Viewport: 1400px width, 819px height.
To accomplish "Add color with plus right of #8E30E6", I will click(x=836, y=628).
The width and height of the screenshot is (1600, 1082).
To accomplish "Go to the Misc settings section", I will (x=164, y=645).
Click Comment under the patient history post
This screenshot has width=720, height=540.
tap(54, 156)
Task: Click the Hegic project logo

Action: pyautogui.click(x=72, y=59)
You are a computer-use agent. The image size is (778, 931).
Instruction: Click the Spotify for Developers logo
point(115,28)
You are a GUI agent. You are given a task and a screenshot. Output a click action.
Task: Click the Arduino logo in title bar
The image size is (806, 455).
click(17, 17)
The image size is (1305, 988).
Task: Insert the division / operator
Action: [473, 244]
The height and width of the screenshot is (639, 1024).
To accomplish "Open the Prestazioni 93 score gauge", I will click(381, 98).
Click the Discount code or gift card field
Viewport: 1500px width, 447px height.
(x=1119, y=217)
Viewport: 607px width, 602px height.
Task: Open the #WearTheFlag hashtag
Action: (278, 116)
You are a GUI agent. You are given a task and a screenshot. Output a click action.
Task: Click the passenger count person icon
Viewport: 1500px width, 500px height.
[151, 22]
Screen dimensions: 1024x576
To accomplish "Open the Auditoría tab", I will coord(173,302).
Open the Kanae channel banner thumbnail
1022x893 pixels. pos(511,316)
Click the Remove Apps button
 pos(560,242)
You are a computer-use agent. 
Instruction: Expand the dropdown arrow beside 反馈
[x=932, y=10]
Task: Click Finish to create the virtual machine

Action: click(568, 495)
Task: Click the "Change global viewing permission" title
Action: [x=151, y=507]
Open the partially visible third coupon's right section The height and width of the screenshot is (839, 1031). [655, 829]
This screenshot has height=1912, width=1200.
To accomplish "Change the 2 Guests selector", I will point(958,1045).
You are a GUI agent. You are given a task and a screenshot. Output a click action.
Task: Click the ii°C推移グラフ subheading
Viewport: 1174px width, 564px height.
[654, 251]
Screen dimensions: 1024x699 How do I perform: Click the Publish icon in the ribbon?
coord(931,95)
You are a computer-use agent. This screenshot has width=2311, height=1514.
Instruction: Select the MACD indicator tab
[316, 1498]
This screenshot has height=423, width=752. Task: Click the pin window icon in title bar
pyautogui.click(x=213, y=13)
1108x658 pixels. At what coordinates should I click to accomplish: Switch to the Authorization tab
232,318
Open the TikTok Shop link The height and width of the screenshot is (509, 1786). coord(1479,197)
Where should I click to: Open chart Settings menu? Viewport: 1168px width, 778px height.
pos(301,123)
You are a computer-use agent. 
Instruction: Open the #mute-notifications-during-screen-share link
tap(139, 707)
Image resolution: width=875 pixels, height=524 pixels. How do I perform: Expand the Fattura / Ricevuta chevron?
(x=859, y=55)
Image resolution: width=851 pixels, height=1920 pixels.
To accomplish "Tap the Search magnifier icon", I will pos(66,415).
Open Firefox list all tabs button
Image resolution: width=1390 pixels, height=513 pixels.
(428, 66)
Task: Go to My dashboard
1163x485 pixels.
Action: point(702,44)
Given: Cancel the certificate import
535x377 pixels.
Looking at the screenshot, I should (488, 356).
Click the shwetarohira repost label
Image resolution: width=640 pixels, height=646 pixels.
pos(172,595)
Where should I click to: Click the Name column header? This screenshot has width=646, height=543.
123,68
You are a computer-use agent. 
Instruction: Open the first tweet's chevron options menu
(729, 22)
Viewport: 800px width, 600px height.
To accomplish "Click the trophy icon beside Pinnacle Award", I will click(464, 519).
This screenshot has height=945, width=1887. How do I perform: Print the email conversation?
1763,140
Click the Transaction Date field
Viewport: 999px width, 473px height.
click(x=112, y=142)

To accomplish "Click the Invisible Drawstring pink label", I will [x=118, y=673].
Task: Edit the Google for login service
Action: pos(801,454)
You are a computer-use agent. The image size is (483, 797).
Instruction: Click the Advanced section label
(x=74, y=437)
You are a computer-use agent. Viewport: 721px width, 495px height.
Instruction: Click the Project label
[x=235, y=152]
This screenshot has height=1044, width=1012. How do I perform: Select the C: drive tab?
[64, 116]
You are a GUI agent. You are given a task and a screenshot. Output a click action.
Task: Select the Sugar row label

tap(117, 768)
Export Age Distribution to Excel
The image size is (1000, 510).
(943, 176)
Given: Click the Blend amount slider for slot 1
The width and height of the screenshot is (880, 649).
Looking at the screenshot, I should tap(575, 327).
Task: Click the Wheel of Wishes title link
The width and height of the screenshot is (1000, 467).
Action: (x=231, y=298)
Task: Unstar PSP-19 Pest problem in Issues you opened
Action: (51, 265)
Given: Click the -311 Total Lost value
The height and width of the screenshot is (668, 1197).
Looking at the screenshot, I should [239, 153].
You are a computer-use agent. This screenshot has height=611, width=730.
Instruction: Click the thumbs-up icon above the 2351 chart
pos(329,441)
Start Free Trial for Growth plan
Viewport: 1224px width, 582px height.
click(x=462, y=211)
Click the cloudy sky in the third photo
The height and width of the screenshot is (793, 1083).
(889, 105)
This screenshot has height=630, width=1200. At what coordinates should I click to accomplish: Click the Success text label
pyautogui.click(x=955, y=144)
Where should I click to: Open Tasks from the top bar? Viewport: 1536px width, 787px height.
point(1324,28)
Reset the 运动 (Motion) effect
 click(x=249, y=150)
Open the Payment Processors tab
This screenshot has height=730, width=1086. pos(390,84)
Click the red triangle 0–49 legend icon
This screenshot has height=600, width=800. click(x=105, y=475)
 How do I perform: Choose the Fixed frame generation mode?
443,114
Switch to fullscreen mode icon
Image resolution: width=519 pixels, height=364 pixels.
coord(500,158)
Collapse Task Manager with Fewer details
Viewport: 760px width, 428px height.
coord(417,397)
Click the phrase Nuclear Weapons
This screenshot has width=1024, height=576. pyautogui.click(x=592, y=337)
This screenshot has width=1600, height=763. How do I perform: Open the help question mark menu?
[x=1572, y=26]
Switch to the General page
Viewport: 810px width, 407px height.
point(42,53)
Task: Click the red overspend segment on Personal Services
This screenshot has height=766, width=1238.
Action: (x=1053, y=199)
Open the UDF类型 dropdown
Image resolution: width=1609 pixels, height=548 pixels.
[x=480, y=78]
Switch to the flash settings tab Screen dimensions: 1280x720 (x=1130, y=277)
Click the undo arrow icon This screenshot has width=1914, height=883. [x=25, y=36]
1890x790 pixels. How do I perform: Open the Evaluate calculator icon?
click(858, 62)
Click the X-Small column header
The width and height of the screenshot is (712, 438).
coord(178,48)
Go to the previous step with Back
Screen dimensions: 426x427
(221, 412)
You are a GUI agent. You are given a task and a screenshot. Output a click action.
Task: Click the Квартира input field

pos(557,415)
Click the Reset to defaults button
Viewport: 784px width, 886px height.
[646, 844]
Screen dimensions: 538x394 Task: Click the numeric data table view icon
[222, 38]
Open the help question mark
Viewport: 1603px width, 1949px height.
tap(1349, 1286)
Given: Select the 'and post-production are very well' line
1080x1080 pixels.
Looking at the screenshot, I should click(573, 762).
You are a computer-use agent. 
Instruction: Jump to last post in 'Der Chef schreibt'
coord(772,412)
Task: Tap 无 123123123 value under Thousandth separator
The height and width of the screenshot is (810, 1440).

+++

__What this task involves__. The task calls for every line of the material to be reproduced precisely.

__Answer box__.
Viewport: 1400px width, 819px height.
To accomplish "Add color with plus right of #8E30E6", I will click(x=836, y=628).
The width and height of the screenshot is (1600, 1082).
To accomplish "Go to the Misc settings section", I will (x=164, y=645).
Click Comment under the patient history post
This screenshot has width=720, height=540.
tap(54, 156)
Task: Click the Hegic project logo

Action: pyautogui.click(x=72, y=59)
You are a computer-use agent. The image size is (778, 931).
Instruction: Click the Spotify for Developers logo
point(115,28)
You are a GUI agent. You are given a task and a screenshot. Output a click action.
Task: Click the Arduino logo in title bar
The image size is (806, 455).
click(17, 17)
The image size is (1305, 988).
Task: Insert the division / operator
Action: [473, 244]
The height and width of the screenshot is (639, 1024).
To accomplish "Open the Prestazioni 93 score gauge", I will click(381, 98).
Click the Discount code or gift card field
Viewport: 1500px width, 447px height.
(x=1119, y=217)
Viewport: 607px width, 602px height.
Task: Open the #WearTheFlag hashtag
Action: (278, 116)
You are a GUI agent. You are given a task and a screenshot. Output a click action.
Task: Click the passenger count person icon
Viewport: 1500px width, 500px height.
[151, 22]
Screen dimensions: 1024x576
To accomplish "Open the Auditoría tab", I will coord(173,302).
Open the Kanae channel banner thumbnail
1022x893 pixels. pos(511,316)
Click the Remove Apps button
 pos(560,242)
You are a computer-use agent. 
Instruction: Expand the dropdown arrow beside 反馈
[x=932, y=10]
Task: Click Finish to create the virtual machine

Action: click(568, 495)
Task: Click the "Change global viewing permission" title
Action: [x=151, y=507]
Open the partially visible third coupon's right section The height and width of the screenshot is (839, 1031). [655, 829]
This screenshot has height=1912, width=1200.
To accomplish "Change the 2 Guests selector", I will point(958,1045).
You are a GUI agent. You are given a task and a screenshot. Output a click action.
Task: Click the ii°C推移グラフ subheading
Viewport: 1174px width, 564px height.
[654, 251]
Screen dimensions: 1024x699 How do I perform: Click the Publish icon in the ribbon?
coord(931,95)
You are a computer-use agent. This screenshot has width=2311, height=1514.
Instruction: Select the MACD indicator tab
[316, 1498]
This screenshot has height=423, width=752. Task: Click the pin window icon in title bar
pyautogui.click(x=213, y=13)
1108x658 pixels. At what coordinates should I click to accomplish: Switch to the Authorization tab
232,318
Open the TikTok Shop link The height and width of the screenshot is (509, 1786). coord(1479,197)
Where should I click to: Open chart Settings menu? Viewport: 1168px width, 778px height.
pos(301,123)
You are a computer-use agent. 
Instruction: Open the #mute-notifications-during-screen-share link
tap(139, 707)
Image resolution: width=875 pixels, height=524 pixels. How do I perform: Expand the Fattura / Ricevuta chevron?
(x=859, y=55)
Image resolution: width=851 pixels, height=1920 pixels.
To accomplish "Tap the Search magnifier icon", I will pos(66,415).
Open Firefox list all tabs button
Image resolution: width=1390 pixels, height=513 pixels.
(428, 66)
Task: Go to My dashboard
1163x485 pixels.
Action: point(702,44)
Given: Cancel the certificate import
535x377 pixels.
Looking at the screenshot, I should (488, 356).
Click the shwetarohira repost label
Image resolution: width=640 pixels, height=646 pixels.
pos(172,595)
Where should I click to: Click the Name column header? This screenshot has width=646, height=543.
123,68
You are a computer-use agent. 
Instruction: Open the first tweet's chevron options menu
(729, 22)
Viewport: 800px width, 600px height.
To accomplish "Click the trophy icon beside Pinnacle Award", I will click(464, 519).
This screenshot has height=945, width=1887. How do I perform: Print the email conversation?
1763,140
Click the Transaction Date field
Viewport: 999px width, 473px height.
click(x=112, y=142)

To accomplish "Click the Invisible Drawstring pink label", I will [x=118, y=673].
Task: Edit the Google for login service
Action: pos(801,454)
You are a computer-use agent. The image size is (483, 797).
Instruction: Click the Advanced section label
(x=74, y=437)
You are a computer-use agent. Viewport: 721px width, 495px height.
Instruction: Click the Project label
[x=235, y=152]
This screenshot has height=1044, width=1012. How do I perform: Select the C: drive tab?
[64, 116]
You are a GUI agent. You are given a task and a screenshot. Output a click action.
Task: Select the Sugar row label

tap(117, 768)
Export Age Distribution to Excel
The image size is (1000, 510).
(943, 176)
Given: Click the Blend amount slider for slot 1
The width and height of the screenshot is (880, 649).
Looking at the screenshot, I should tap(575, 327).
Task: Click the Wheel of Wishes title link
The width and height of the screenshot is (1000, 467).
Action: (x=231, y=298)
Task: Unstar PSP-19 Pest problem in Issues you opened
Action: (51, 265)
Given: Click the -311 Total Lost value
The height and width of the screenshot is (668, 1197).
Looking at the screenshot, I should [239, 153].
You are a computer-use agent. This screenshot has height=611, width=730.
Instruction: Click the thumbs-up icon above the 2351 chart
pos(329,441)
Start Free Trial for Growth plan
Viewport: 1224px width, 582px height.
click(x=462, y=211)
Click the cloudy sky in the third photo
The height and width of the screenshot is (793, 1083).
(889, 105)
This screenshot has height=630, width=1200. At what coordinates should I click to accomplish: Click the Success text label
pyautogui.click(x=955, y=144)
Where should I click to: Open Tasks from the top bar? Viewport: 1536px width, 787px height.
point(1324,28)
Reset the 运动 (Motion) effect
 click(x=249, y=150)
Open the Payment Processors tab
This screenshot has height=730, width=1086. pos(390,84)
Click the red triangle 0–49 legend icon
This screenshot has height=600, width=800. click(x=105, y=475)
 How do I perform: Choose the Fixed frame generation mode?
443,114
Switch to fullscreen mode icon
Image resolution: width=519 pixels, height=364 pixels.
coord(500,158)
Collapse Task Manager with Fewer details
Viewport: 760px width, 428px height.
coord(417,397)
Click the phrase Nuclear Weapons
This screenshot has width=1024, height=576. pyautogui.click(x=592, y=337)
This screenshot has width=1600, height=763. How do I perform: Open the help question mark menu?
[x=1572, y=26]
Switch to the General page
Viewport: 810px width, 407px height.
point(42,53)
Task: Click the red overspend segment on Personal Services
This screenshot has height=766, width=1238.
Action: (x=1053, y=199)
Open the UDF类型 dropdown
Image resolution: width=1609 pixels, height=548 pixels.
[x=480, y=78]
Switch to the flash settings tab Screen dimensions: 1280x720 (x=1130, y=277)
Click the undo arrow icon This screenshot has width=1914, height=883. [x=25, y=36]
1890x790 pixels. How do I perform: Open the Evaluate calculator icon?
click(858, 62)
Click the X-Small column header
The width and height of the screenshot is (712, 438).
coord(178,48)
Go to the previous step with Back
Screen dimensions: 426x427
(221, 412)
You are a GUI agent. You are given a task and a screenshot. Output a click action.
Task: Click the Квартира input field

pos(557,415)
Click the Reset to defaults button
Viewport: 784px width, 886px height.
[646, 844]
Screen dimensions: 538x394 Task: Click the numeric data table view icon
[222, 38]
Open the help question mark
Viewport: 1603px width, 1949px height.
tap(1349, 1286)
Given: Select the 'and post-production are very well' line
1080x1080 pixels.
Looking at the screenshot, I should click(573, 762).
You are a computer-use agent. 
Instruction: Jump to last post in 'Der Chef schreibt'
coord(772,412)
Task: Tap 无 123123123 value under Thousandth separator
The height and width of the screenshot is (810, 1440).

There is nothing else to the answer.